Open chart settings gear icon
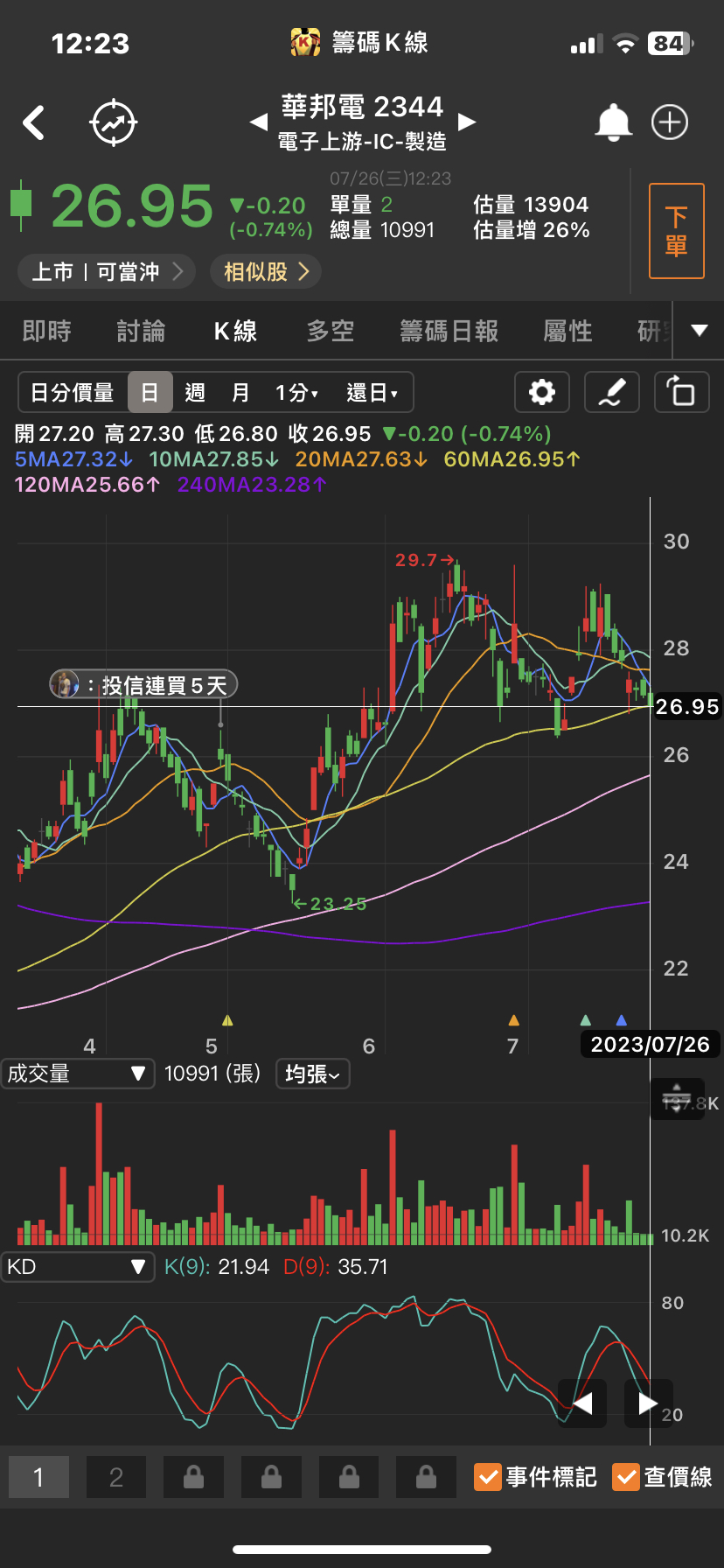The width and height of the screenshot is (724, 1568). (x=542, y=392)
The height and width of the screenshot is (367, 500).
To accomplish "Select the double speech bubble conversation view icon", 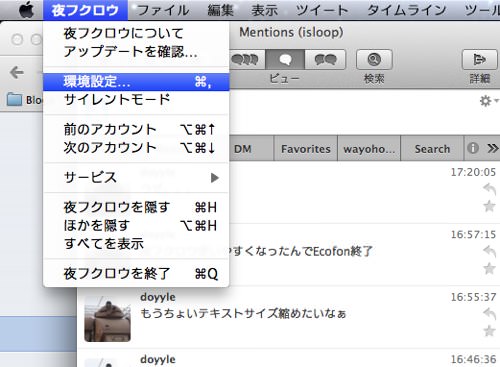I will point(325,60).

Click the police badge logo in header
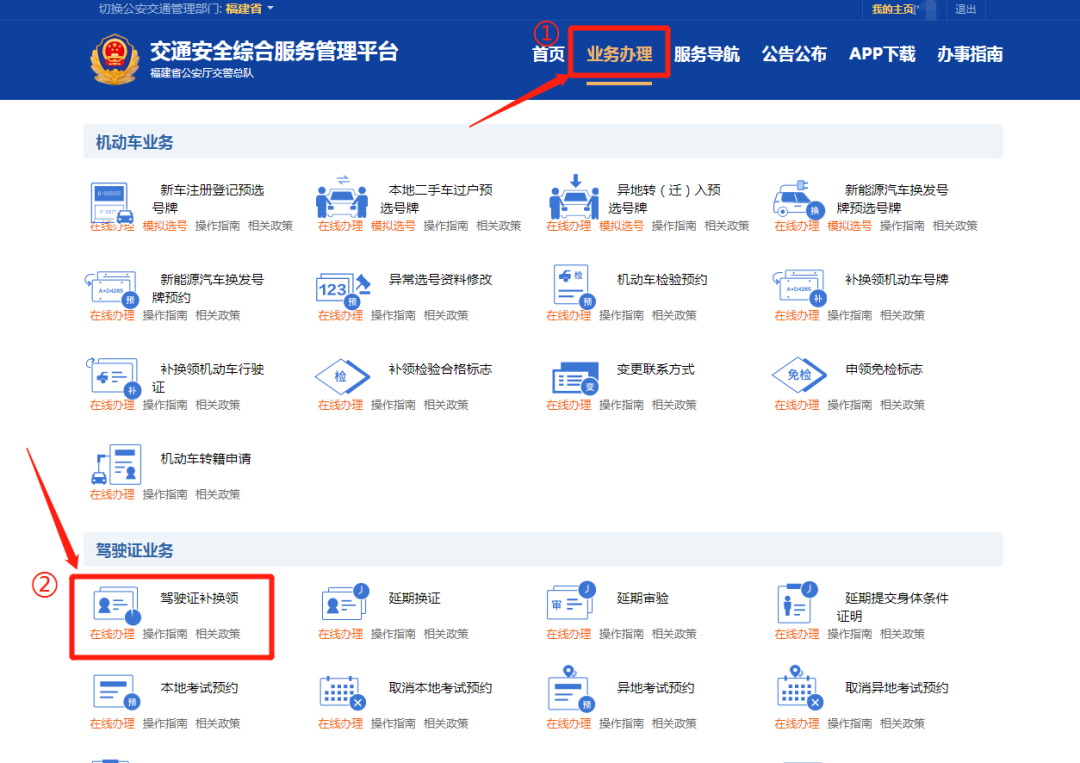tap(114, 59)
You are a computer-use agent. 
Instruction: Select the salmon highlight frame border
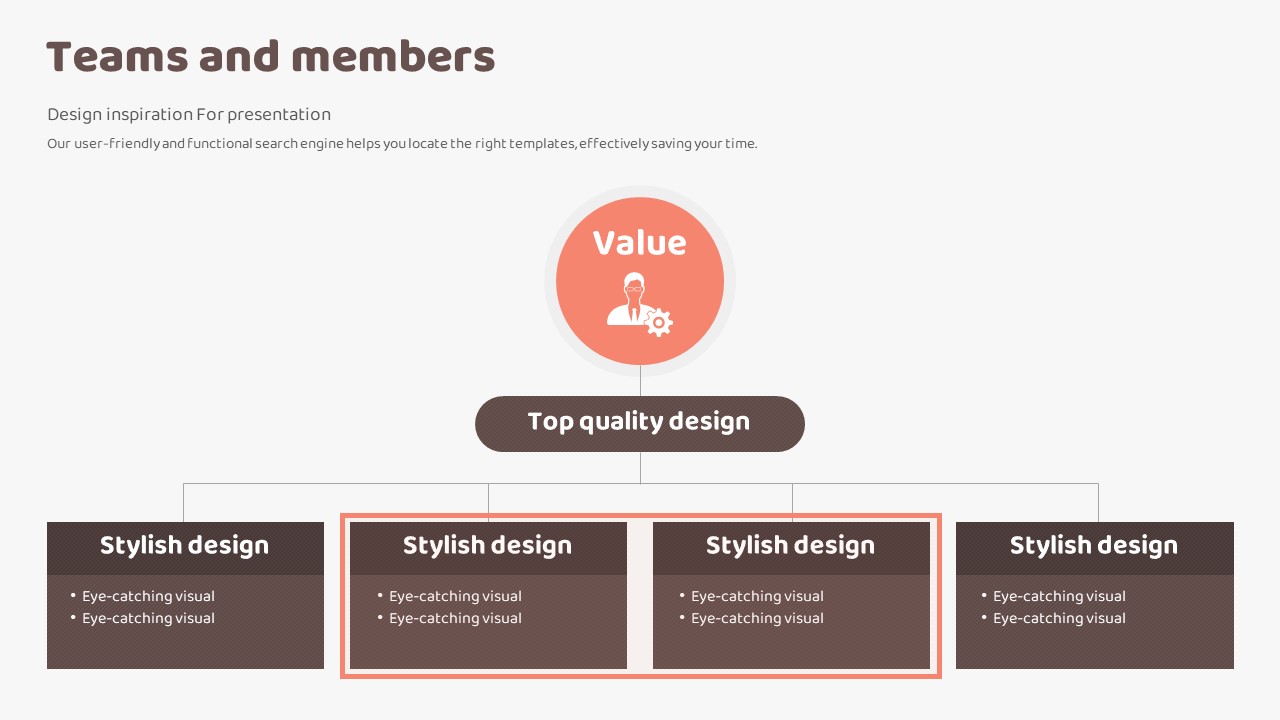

○ ○ ○ ○ ○ ○ ○

Exercise directions -> Where the line containing "You are a computer-use agent." appears in the entries above, start there and set down every line exactly through the last one, inclusive; omit pictures.

Exercise response ->
You are a computer-use agent. 
Instruction: Select the salmon highlight frame border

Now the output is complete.